For your self-hating hate-reading hurts-so-good pleasure is Huckabee's reimagined, Wonkette-annotated Christmas classic:


'Twas the night before Christmas

and liberals were smiling

free phones and healthcare

Santa Obama was conniving!

Remember when jokes about Obama's free phones were hip and edgy? No, you don't. Because it never was, even the first time, a thousand months ago.

With American jobs scarce

what better way to show care

than to sprinkle good citizens

with the “hope” of welfare?

Your friendly reminder that the unemployment rate is now lower than it was when President George Drooling Idiot Bush handed over the keys to the White House, in case facts are your fetish.

But Clinton's people were anxious and frigid

(cold as ice!)

worried the Democrat playbook

needed much, much more spice!

GET IT? HILLARY CLINTON IS AN ICE CUNT, NO WONDER BILL CLINTON DID NOT WANT TO FUCK HER, HAHAHA. HA!

Hillary's top henchmen yelled

at her high priced attorney,

“What will it take to stop

this crazy old man, named Bernie?!”

Hillary Clinton does not have campaign staff. She has henchmen. And they're all trying to murder Mike Huckabee, or so he imagines when he's stroking his dick nubbin with his squirrel sausage fingers, as Mrs. Huck snores besides him.

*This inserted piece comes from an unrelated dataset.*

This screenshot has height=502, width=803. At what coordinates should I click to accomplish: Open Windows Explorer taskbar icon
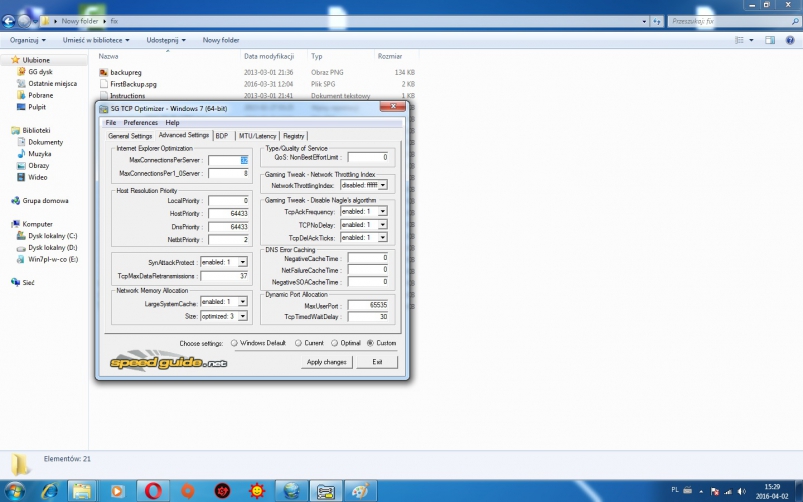[83, 490]
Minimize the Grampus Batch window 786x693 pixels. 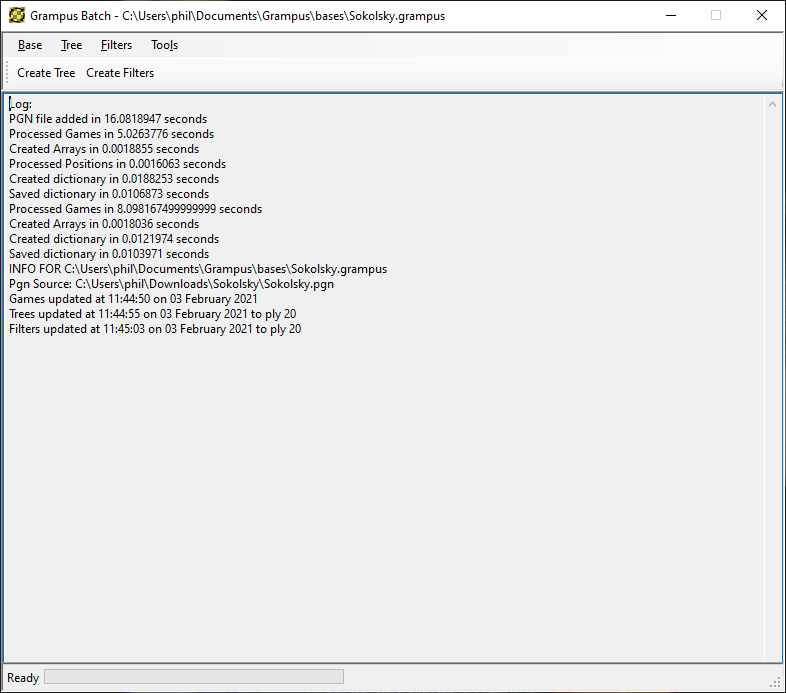[x=670, y=15]
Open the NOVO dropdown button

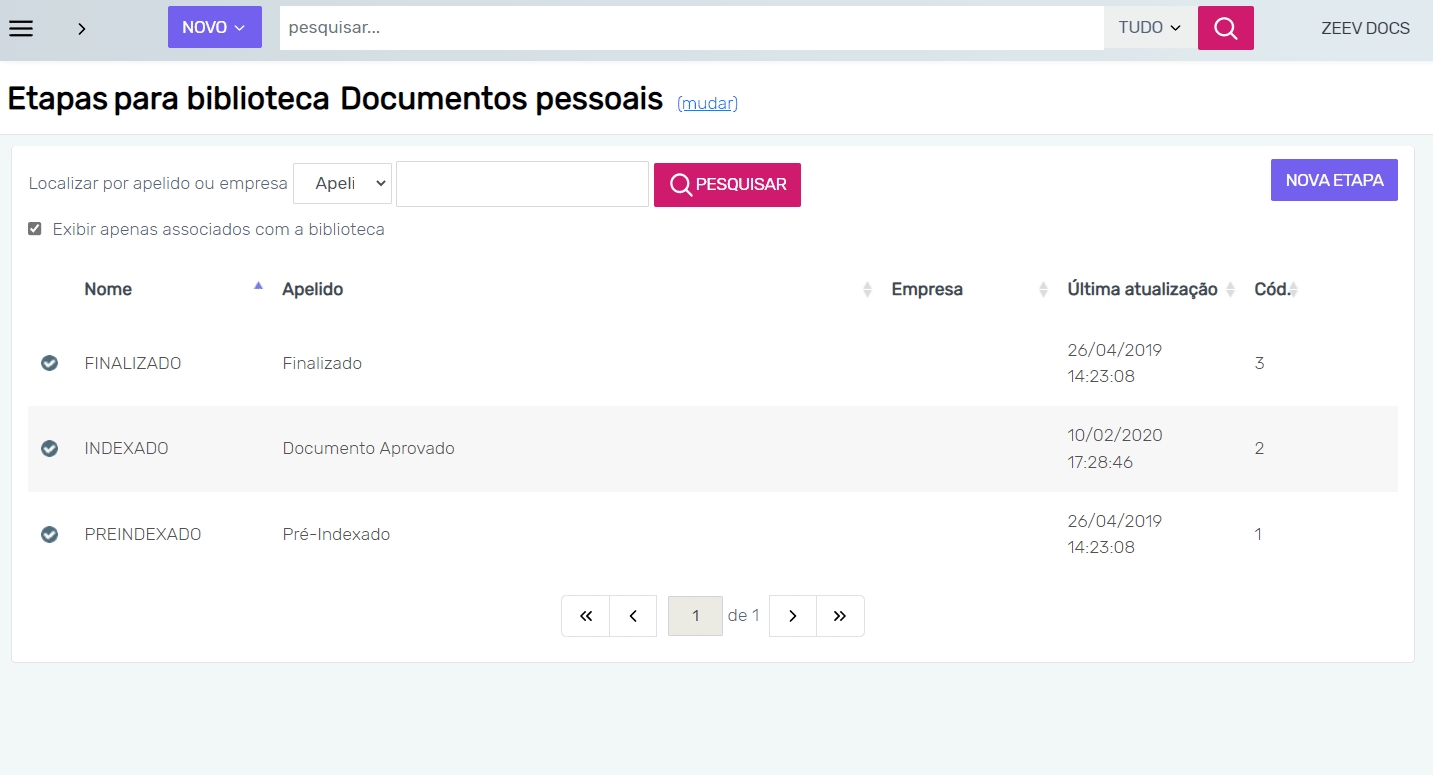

“Let's promise the incredible,

new programs and big dreams!

Put cost and worry aside

we're going to extremes!”

“Free college, food, and housing,

there's no room for criticism.

We are Democrats ...

and we believe in socialism!”

OK, fine, props to whatever miserable Huck staffer figured out how to make a rhyme with socialism. That's almost impressive.

So remember this Christmas

when you gather 'round the tree ...

shiny Washington handouts

are most certainly not free.

And if by chance you whisper

into the real Santa's ear

Real Santa. You know, kids, the white one ...

ask for one simple wish ...

get the liberals out of here.

Merry holidays, America, from your favorite deep-fried fuckwart, Mike Huckabee, and god dayyyyyyum us, every one.